Cafeteria Catholicism & the Pope’s Encyclical
CHRIST & NEIGHBOR
On a recent “Firing Line” program, William F. Buckley Jr. hosted Michael Novak and Fr. Richard McBrien in a discussion of John Paul II’s latest bombshell, a discussion that revealed some interesting things about “cafeteria Catholicism.”
The bombshell was the Pope’s encyclical Sollicitudo Rei Socialis, which he wrote to commemorate the 20th anniversary of another papal bombshell, Populorum Progressio of Paul VI. The latter was newsworthy, even revolutionary, for several reasons: One, it expressed more clearly and forcefully than other statements the foundation stone of Judeo-Christian social teaching: “No one is justified in keeping for his exclusive use what he does not need when others lack necessities.” I prefix “Christian” with “Judeo” because this principle of social justice goes back not only to Aquinas, the Fathers of the Church, and Jesus, but to the Prophets and sages of the Old Testament.
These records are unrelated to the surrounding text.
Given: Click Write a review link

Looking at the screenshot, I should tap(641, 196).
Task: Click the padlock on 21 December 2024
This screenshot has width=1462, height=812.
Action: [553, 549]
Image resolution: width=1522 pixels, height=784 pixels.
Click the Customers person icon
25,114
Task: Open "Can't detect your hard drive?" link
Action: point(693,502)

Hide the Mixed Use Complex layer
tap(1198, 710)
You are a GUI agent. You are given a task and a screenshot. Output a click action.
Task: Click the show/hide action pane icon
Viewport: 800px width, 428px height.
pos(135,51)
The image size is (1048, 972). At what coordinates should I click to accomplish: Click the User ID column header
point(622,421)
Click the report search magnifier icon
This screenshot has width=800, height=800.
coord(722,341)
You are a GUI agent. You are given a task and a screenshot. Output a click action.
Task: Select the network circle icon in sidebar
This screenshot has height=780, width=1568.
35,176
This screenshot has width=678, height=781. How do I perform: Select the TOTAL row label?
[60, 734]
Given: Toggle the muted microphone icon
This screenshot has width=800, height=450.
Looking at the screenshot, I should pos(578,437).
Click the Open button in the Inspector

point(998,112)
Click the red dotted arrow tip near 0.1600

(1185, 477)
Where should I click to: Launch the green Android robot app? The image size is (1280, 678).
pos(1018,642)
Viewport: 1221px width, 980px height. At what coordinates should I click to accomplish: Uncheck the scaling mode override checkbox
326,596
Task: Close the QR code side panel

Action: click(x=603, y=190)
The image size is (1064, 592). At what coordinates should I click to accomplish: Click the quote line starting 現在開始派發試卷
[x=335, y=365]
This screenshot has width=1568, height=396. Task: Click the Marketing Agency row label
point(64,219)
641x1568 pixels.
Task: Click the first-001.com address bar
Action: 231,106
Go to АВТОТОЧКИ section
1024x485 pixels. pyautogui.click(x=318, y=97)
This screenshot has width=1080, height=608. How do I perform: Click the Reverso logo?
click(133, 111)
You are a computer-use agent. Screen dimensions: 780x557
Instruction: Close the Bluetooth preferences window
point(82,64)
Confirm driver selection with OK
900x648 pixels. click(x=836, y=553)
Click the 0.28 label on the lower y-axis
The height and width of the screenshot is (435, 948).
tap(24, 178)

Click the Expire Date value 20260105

Two, for the first time Populorum Progressio, clearly extended this obligation from individuals to nations: “The superfluous wealth of rich countries should be placed at the service of poor nations.”
Three, for the first time in a modern papal document, the Thomistic teaching on just revolution was expressed, namely, that “a revolutionary uprising” could be justified “where there is manifest, long-standing tyranny which would do great damage to fundamental personal rights and dangerous harm to the common good of the country.”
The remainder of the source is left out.